:: Extrait du texte ::
***

Lire-écrire : quand l’école de la bienveillance renonce à l’exigence.

Lire-écrire : quand l’école de la bienveillance renonce à l’exigence.

Témoignage d’un parent d’élèves, professeur des écoles, devenu professeur de lettres.


(Conférence donnée lors du Colloque de l’AFPEAH du 12 octobre 2019)

Je suis professeur et mère de trois enfants (deux en lycée, une au collège). Après avoir enseigné en primaire pendant 13 ans, je suis devenue professeur de français et de latin en 2013 dans un petit collège rural. Depuis cette année, j’enseigne en lycée… Si j’ai tenu à apporter ma contribution à ce colloque c’est avant tout dans l’espoir que mon témoignage d’enseignante de primaire, collège puis lycée et de parent d’élève soit utile et contribue un tant soit peu à ce que cela ne perdure plus. « Cela », c’est ce que l’école publique est devenue : loin d’être un sanctuaire dédié à la transmission des savoirs et à la formation de jeunes esprits « élevés » par le travail et l’effort, par la fréquentation des livres, cette « école » forme désormais, pour ne pas dire formate, des « apprenants » en vue de leur faire « acquérir des compétences ».

***

:: Matériel fourni ::

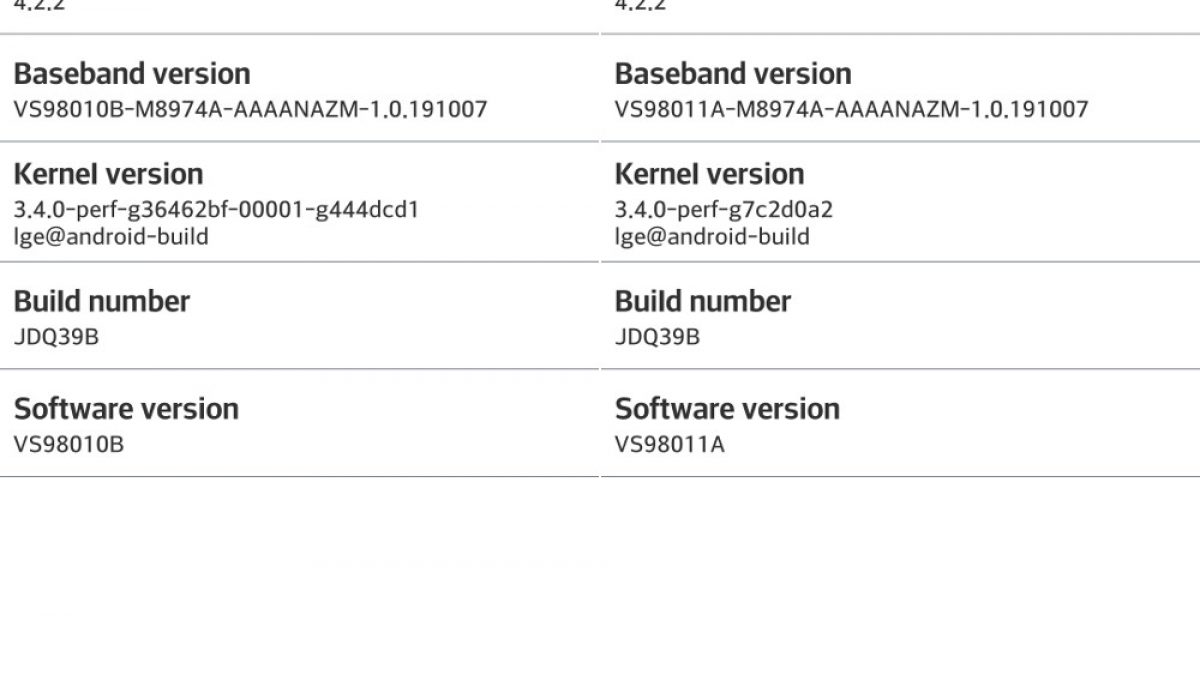Tap Kernel version heading above 3.4.0-perf-g7c2d0a2 value

(x=709, y=174)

***

:: Votre objectif ::
Reproduisez à l’identique le passage du témoignage qui commence à "Témoignage d’un parent" et se termine à "12 octobre 2019)".

:: Solution ::
Témoignage d’un parent d’élèves, professeur des écoles, devenu professeur de lettres.


(Conférence donnée lors du Colloque de l’AFPEAH du 12 octobre 2019)